WHAT NEEDS TO BE DONE — Each record below has to be printed verbatim.

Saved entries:

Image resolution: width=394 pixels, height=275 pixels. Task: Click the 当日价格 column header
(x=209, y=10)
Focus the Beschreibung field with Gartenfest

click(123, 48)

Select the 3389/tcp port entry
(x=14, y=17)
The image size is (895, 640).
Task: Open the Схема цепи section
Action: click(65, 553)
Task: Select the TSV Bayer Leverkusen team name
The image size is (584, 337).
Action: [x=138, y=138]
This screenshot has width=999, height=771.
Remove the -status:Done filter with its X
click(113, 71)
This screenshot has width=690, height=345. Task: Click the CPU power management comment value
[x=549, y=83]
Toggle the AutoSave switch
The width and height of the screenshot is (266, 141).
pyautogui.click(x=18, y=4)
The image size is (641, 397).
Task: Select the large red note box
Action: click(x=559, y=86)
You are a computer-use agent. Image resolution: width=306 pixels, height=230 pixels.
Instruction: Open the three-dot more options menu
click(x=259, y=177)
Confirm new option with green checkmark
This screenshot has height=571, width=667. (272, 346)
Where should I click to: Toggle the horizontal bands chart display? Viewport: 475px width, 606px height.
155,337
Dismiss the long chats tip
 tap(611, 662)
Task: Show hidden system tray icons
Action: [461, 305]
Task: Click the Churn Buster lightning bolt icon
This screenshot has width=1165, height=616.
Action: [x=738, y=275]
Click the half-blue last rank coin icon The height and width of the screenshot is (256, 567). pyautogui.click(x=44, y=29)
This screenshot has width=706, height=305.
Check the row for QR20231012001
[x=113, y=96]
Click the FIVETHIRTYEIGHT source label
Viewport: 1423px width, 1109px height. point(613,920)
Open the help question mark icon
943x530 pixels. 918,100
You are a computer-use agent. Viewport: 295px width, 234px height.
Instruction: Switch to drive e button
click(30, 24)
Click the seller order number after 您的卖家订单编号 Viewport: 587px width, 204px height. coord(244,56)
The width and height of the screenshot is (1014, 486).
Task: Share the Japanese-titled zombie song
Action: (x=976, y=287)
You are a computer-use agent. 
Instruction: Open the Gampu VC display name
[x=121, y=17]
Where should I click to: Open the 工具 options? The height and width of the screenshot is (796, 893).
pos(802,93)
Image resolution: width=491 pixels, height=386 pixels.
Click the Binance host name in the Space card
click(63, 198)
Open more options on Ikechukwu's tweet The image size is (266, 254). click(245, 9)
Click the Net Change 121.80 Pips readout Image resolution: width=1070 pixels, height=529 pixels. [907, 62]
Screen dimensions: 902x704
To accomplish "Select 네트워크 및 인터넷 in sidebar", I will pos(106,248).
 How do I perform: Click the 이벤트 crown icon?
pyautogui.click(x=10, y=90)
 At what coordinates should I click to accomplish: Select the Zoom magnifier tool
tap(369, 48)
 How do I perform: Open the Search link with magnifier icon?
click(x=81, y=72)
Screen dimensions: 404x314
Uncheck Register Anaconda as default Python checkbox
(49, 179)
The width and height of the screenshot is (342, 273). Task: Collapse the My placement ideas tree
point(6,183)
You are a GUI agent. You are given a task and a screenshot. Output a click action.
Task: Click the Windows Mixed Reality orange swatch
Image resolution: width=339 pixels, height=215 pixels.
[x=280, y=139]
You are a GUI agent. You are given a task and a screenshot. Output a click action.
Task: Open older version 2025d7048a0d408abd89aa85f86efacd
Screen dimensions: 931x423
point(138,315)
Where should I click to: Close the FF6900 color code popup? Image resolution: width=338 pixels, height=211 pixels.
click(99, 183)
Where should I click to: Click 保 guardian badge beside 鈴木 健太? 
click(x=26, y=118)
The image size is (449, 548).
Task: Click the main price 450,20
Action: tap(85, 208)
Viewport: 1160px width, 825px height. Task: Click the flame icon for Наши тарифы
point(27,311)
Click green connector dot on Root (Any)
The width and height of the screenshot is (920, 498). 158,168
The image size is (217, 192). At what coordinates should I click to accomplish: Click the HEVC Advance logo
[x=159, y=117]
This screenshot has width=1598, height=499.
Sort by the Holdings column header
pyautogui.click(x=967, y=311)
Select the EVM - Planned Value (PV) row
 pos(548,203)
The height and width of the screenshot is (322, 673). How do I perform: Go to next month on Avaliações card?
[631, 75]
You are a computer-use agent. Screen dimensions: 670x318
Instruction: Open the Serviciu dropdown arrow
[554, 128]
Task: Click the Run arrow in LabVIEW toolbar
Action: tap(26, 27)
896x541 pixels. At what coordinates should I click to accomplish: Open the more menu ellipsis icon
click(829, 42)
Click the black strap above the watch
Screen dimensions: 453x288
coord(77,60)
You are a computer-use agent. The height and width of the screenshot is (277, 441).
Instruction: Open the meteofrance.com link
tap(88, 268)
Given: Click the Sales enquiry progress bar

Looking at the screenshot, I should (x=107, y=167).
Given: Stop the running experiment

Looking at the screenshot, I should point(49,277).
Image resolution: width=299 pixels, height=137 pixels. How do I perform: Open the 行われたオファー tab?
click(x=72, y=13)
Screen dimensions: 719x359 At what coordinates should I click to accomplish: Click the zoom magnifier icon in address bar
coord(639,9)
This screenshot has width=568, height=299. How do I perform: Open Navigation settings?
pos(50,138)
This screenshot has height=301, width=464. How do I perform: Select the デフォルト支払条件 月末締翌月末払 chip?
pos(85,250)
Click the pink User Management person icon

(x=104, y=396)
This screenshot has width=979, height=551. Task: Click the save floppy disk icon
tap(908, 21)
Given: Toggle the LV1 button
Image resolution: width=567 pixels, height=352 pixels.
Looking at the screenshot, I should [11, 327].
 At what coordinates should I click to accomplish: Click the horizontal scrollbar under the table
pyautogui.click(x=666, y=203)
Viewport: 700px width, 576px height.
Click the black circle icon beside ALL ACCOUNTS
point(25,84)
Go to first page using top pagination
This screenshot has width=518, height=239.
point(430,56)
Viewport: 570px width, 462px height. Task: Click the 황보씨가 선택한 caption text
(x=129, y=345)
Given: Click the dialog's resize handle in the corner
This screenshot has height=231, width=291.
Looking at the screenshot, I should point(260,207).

SOLUTION TO THE PROBLEM —
Image resolution: width=394 pixels, height=275 pixels. Task: Click the 当日价格 column header
(x=209, y=10)
Focus the Beschreibung field with Gartenfest

click(123, 48)

Select the 3389/tcp port entry
(x=14, y=17)
The image size is (895, 640).
Task: Open the Схема цепи section
Action: click(65, 553)
Task: Select the TSV Bayer Leverkusen team name
The image size is (584, 337).
Action: [x=138, y=138]
This screenshot has width=999, height=771.
Remove the -status:Done filter with its X
click(113, 71)
This screenshot has width=690, height=345. Task: Click the CPU power management comment value
[x=549, y=83]
Toggle the AutoSave switch
The width and height of the screenshot is (266, 141).
pyautogui.click(x=18, y=4)
The image size is (641, 397).
Task: Select the large red note box
Action: click(x=559, y=86)
You are a computer-use agent. Image resolution: width=306 pixels, height=230 pixels.
Instruction: Open the three-dot more options menu
click(x=259, y=177)
Confirm new option with green checkmark
This screenshot has height=571, width=667. (272, 346)
Where should I click to: Toggle the horizontal bands chart display? Viewport: 475px width, 606px height.
155,337
Dismiss the long chats tip
 tap(611, 662)
Task: Show hidden system tray icons
Action: [461, 305]
Task: Click the Churn Buster lightning bolt icon
This screenshot has width=1165, height=616.
Action: [x=738, y=275]
Click the half-blue last rank coin icon The height and width of the screenshot is (256, 567). pyautogui.click(x=44, y=29)
This screenshot has width=706, height=305.
Check the row for QR20231012001
[x=113, y=96]
Click the FIVETHIRTYEIGHT source label
Viewport: 1423px width, 1109px height. point(613,920)
Open the help question mark icon
943x530 pixels. 918,100
You are a computer-use agent. Viewport: 295px width, 234px height.
Instruction: Switch to drive e button
click(30, 24)
Click the seller order number after 您的卖家订单编号 Viewport: 587px width, 204px height. coord(244,56)
The width and height of the screenshot is (1014, 486).
Task: Share the Japanese-titled zombie song
Action: (x=976, y=287)
You are a computer-use agent. 
Instruction: Open the Gampu VC display name
[x=121, y=17]
Where should I click to: Open the 工具 options? The height and width of the screenshot is (796, 893).
pos(802,93)
Image resolution: width=491 pixels, height=386 pixels.
Click the Binance host name in the Space card
click(63, 198)
Open more options on Ikechukwu's tweet The image size is (266, 254). click(245, 9)
Click the Net Change 121.80 Pips readout Image resolution: width=1070 pixels, height=529 pixels. [907, 62]
Screen dimensions: 902x704
To accomplish "Select 네트워크 및 인터넷 in sidebar", I will pos(106,248).
 How do I perform: Click the 이벤트 crown icon?
pyautogui.click(x=10, y=90)
 At what coordinates should I click to accomplish: Select the Zoom magnifier tool
tap(369, 48)
 How do I perform: Open the Search link with magnifier icon?
click(x=81, y=72)
Screen dimensions: 404x314
Uncheck Register Anaconda as default Python checkbox
(49, 179)
The width and height of the screenshot is (342, 273). Task: Collapse the My placement ideas tree
point(6,183)
You are a GUI agent. You are given a task and a screenshot. Output a click action.
Task: Click the Windows Mixed Reality orange swatch
Image resolution: width=339 pixels, height=215 pixels.
[x=280, y=139]
You are a GUI agent. You are given a task and a screenshot. Output a click action.
Task: Open older version 2025d7048a0d408abd89aa85f86efacd
Screen dimensions: 931x423
point(138,315)
Where should I click to: Close the FF6900 color code popup? Image resolution: width=338 pixels, height=211 pixels.
click(99, 183)
Where should I click to: Click 保 guardian badge beside 鈴木 健太? 
click(x=26, y=118)
The image size is (449, 548).
Task: Click the main price 450,20
Action: tap(85, 208)
Viewport: 1160px width, 825px height. Task: Click the flame icon for Наши тарифы
point(27,311)
Click green connector dot on Root (Any)
The width and height of the screenshot is (920, 498). 158,168
The image size is (217, 192). At what coordinates should I click to accomplish: Click the HEVC Advance logo
[x=159, y=117]
This screenshot has width=1598, height=499.
Sort by the Holdings column header
pyautogui.click(x=967, y=311)
Select the EVM - Planned Value (PV) row
 pos(548,203)
The height and width of the screenshot is (322, 673). How do I perform: Go to next month on Avaliações card?
[631, 75]
You are a computer-use agent. Screen dimensions: 670x318
Instruction: Open the Serviciu dropdown arrow
[554, 128]
Task: Click the Run arrow in LabVIEW toolbar
Action: tap(26, 27)
896x541 pixels. At what coordinates should I click to accomplish: Open the more menu ellipsis icon
click(829, 42)
Click the black strap above the watch
Screen dimensions: 453x288
coord(77,60)
You are a computer-use agent. The height and width of the screenshot is (277, 441).
Instruction: Open the meteofrance.com link
tap(88, 268)
Given: Click the Sales enquiry progress bar

Looking at the screenshot, I should (x=107, y=167).
Given: Stop the running experiment

Looking at the screenshot, I should point(49,277).
Image resolution: width=299 pixels, height=137 pixels. How do I perform: Open the 行われたオファー tab?
click(x=72, y=13)
Screen dimensions: 719x359 At what coordinates should I click to accomplish: Click the zoom magnifier icon in address bar
coord(639,9)
This screenshot has width=568, height=299. How do I perform: Open Navigation settings?
pos(50,138)
This screenshot has height=301, width=464. How do I perform: Select the デフォルト支払条件 月末締翌月末払 chip?
pos(85,250)
Click the pink User Management person icon

(x=104, y=396)
This screenshot has width=979, height=551. Task: Click the save floppy disk icon
tap(908, 21)
Given: Toggle the LV1 button
Image resolution: width=567 pixels, height=352 pixels.
Looking at the screenshot, I should [11, 327].
 At what coordinates should I click to accomplish: Click the horizontal scrollbar under the table
pyautogui.click(x=666, y=203)
Viewport: 700px width, 576px height.
Click the black circle icon beside ALL ACCOUNTS
point(25,84)
Go to first page using top pagination
This screenshot has width=518, height=239.
point(430,56)
Viewport: 570px width, 462px height. Task: Click the 황보씨가 선택한 caption text
(x=129, y=345)
Given: Click the dialog's resize handle in the corner
This screenshot has height=231, width=291.
Looking at the screenshot, I should point(260,207).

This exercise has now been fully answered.